La defensa del exfuncionario pidió anular el cotejo de voz ordenado por la Justicia y sostuvo que las grabaciones incorporadas a la causa presentan signos de edición y alteración.

La investigación por presuntas irregularidades en la Agencia Nacional de Discapacidad (ANDIS) sumó un nuevo capítulo judicial luego de que Diego Spagnuolo solicitara la nulidad de una pericia considerada clave dentro del expediente y cuestionara la validez de los audios incorporados como evidencia.

A través de una presentación realizada por su abogado defensor, Pablo Parera, el exfuncionario pidió dejar sin efecto la resolución judicial que lo obliga a aportar muestras de voz para realizar un cotejo fonético con grabaciones que forman parte de la causa.

Según argumentó la defensa, la medida vulnera garantías constitucionales al exigir una participación activa del imputado en una prueba que podría ser utilizada en su contra.

«Nadie puede ser obligado a declarar contra sí mismo», sostuvo el planteo, que además cuestionó que Spagnuolo haya sido convertido en «sujeto de prueba» sin haber prestado consentimiento para la realización del estudio.

Uno de los puntos centrales del escrito apunta directamente a la autenticidad de los audios. La defensa afirmó que las grabaciones presentan características compatibles con una posible manipulación previa a su incorporación al expediente.

Entre otros argumentos, señaló que en los registros sólo se escucha una voz, pese a que el contenido aparenta corresponder a conversaciones entre varias personas. Para los abogados, esa circunstancia podría indicar que fueron eliminadas partes del material original.

Incluso sostuvieron que las grabaciones podrían haber sido construidas mediante la unión de distintos fragmentos pertenecientes a comunicaciones diferentes.

La presentación también recordó que existe una causa paralela en la Justicia Federal donde se investiga el origen de esos audios y la posibilidad de que hayan sido obtenidos de manera ilegal.

Según la defensa, mientras no se determine la legalidad y autenticidad de las grabaciones, no deberían ser utilizadas como elemento probatorio dentro de otro expediente judicial.

Con estos argumentos, Spagnuolo reclamó que se suspenda la pericia de voz, que se excluyan los audios de la causa y que se declare la nulidad de todas las actuaciones derivadas de su incorporación.

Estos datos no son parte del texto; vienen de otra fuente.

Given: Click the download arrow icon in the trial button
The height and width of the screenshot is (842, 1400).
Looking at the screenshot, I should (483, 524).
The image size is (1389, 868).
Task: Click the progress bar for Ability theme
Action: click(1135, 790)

La controversia se produce luego de que la Cámara Federal impulsara la realización del cotejo fonético y el juez Ariel Lijo ordenara avanzar con la medida. Sin embargo, los audios cuestionados no fueron considerados prueba central al momento de dictarse los procesamientos, que se apoyaron en un conjunto más amplio de evidencias reunidas durante la investigación.

Ahora será la Justicia la que deberá resolver si hace lugar a los planteos de la defensa o si mantiene la pericia que podría convertirse en una pieza relevante para el avance de la causa.